Ronaldo Medeiros critica mudanças trabalhistas na Argentina
Em pronunciamento durante a sessão ordinária desta quarta-feira, 25, o deputado Ronaldo Medeiros (PT) criticou a reforma trabalhista que está sendo implantada pelo presidente da Argentina Javier Milei, considerado de extrema direita, que amplia a jornada de trabalho para 12 horas, limita o pagamento de abonos e o direito de greve dos trabalhadores daquele País. “E horas extras? Essas vão ficar num banco de horas, guardadas para um dia serem compensadas quando o patrão quiser”, disse o parlamentar, comparando a medida à retomada do trabalho escravo. Medeiros também destacou a estreita relação entre o Governo Milei a extrema direita brasileira.
“É isso também que a extrema direita quer aqui no Brasil. Que o trabalhador perca seus direitos, assim como os argentinos estão perdendo. Que o trabalhador não tenha 13º e que tenha suas indenizações reduzidas”, comparou Ronaldo Medeiros, acrescentando que na Argentina, de acordo com a nova reforma trabalhista, o empregado pode fazer o acordo salarial sem a participação dos sindicatos.
Ao criticar a reforma trabalhista Argentina, o parlamentar informou que o Governo do presidente Lula pretende, por meio de projeto de lei, extinguir a jornada de trabalho na escala seis por um. “É quando o trabalhador só tem direito a um dia de folga semanal. E a extrema direita aqui no Brasil, deputados e senadores, torcem para que a escala seis por um não seja modificada”, criticou o petista, reforçando que seu partido, o PT, e as demais legendas de esquerda, defendem que o trabalhador brasileiro tenha direito há dois dias de folga, ou seja, a escala cinco por dois.

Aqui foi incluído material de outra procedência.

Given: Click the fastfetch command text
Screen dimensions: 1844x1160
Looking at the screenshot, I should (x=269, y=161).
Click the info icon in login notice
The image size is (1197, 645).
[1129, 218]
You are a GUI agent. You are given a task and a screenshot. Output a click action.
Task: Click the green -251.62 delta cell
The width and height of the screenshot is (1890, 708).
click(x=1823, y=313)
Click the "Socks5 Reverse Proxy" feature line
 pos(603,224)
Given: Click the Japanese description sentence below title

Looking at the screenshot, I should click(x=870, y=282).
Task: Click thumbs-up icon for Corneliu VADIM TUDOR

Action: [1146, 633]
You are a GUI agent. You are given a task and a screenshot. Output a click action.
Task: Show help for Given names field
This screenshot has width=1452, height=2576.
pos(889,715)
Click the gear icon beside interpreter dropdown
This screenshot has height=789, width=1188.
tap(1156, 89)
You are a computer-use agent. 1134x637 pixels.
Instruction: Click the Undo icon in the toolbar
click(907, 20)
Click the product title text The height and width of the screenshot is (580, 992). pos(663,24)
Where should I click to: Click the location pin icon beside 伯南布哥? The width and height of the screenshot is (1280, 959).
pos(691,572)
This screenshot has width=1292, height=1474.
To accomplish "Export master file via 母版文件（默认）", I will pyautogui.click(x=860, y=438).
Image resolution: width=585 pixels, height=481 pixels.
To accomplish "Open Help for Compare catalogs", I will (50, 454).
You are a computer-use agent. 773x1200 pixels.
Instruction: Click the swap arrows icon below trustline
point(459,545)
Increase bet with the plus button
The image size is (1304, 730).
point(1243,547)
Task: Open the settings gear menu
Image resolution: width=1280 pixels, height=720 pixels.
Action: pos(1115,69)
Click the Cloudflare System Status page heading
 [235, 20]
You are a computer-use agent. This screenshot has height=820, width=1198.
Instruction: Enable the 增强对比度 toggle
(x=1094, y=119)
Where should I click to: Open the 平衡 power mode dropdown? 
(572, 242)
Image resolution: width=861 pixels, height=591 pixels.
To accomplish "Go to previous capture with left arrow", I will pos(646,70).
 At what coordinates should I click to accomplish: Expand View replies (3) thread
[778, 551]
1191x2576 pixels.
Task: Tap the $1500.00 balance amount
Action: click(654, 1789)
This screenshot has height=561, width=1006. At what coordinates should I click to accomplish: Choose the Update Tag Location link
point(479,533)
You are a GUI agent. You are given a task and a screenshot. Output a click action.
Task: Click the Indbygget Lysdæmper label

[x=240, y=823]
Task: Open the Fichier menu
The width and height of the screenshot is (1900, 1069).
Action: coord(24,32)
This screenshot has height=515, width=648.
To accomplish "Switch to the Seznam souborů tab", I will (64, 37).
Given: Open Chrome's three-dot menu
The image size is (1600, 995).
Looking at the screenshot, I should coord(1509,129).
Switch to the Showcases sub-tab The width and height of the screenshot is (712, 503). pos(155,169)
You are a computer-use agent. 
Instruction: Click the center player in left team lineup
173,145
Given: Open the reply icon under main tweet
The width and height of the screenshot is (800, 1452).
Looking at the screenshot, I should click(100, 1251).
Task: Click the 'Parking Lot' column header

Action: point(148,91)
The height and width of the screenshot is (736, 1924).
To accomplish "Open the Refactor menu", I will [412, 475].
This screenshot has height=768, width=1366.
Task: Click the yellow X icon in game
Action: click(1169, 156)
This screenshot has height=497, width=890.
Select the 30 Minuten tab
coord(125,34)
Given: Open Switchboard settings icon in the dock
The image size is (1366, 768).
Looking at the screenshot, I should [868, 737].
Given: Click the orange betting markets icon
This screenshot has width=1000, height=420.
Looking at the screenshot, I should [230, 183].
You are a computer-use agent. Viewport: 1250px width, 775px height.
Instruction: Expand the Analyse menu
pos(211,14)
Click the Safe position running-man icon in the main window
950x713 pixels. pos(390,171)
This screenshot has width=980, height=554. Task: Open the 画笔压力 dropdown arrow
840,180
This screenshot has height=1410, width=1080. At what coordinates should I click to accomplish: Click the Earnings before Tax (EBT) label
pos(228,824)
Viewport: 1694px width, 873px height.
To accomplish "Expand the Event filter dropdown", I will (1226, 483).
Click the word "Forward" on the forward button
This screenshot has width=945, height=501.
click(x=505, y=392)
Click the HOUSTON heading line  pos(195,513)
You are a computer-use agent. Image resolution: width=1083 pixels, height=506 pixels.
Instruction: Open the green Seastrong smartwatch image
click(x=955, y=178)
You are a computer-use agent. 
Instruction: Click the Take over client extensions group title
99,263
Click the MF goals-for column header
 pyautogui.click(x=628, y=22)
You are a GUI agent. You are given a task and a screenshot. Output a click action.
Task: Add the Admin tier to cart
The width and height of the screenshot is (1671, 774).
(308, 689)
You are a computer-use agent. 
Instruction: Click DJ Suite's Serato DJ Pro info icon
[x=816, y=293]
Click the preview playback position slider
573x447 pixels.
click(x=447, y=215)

“Na Europa já se fala na escala quatro por três; e aqui no Brasil a extrema direita quer manter a escala seis por um. Nós, o Partido dos Trabalhadores, a Febrasil e outros partidos da base aliada ao Governo do presidente Lula, vamos aprovar a escala cinco por um”, assegurou o deputado Ronaldo Medeiros, lembrando que o Governo Federal já conseguiu aprovar, no ano passado, matérias que beneficiam o trabalhador brasileiro, citando como exemplo a isenção do Imposto de Renda para quem ganha até R$ 5 mil e descontos proporcionais para quem recebe acima desse valor. “Foi um acréscimo na renda do trabalhador, para que ele possa colocar mais alimento na sua mesa, fazer uma poupança ou realizar algo que seja do seu interesse, como viajar com a família, por exemplo”, completou Medeiros.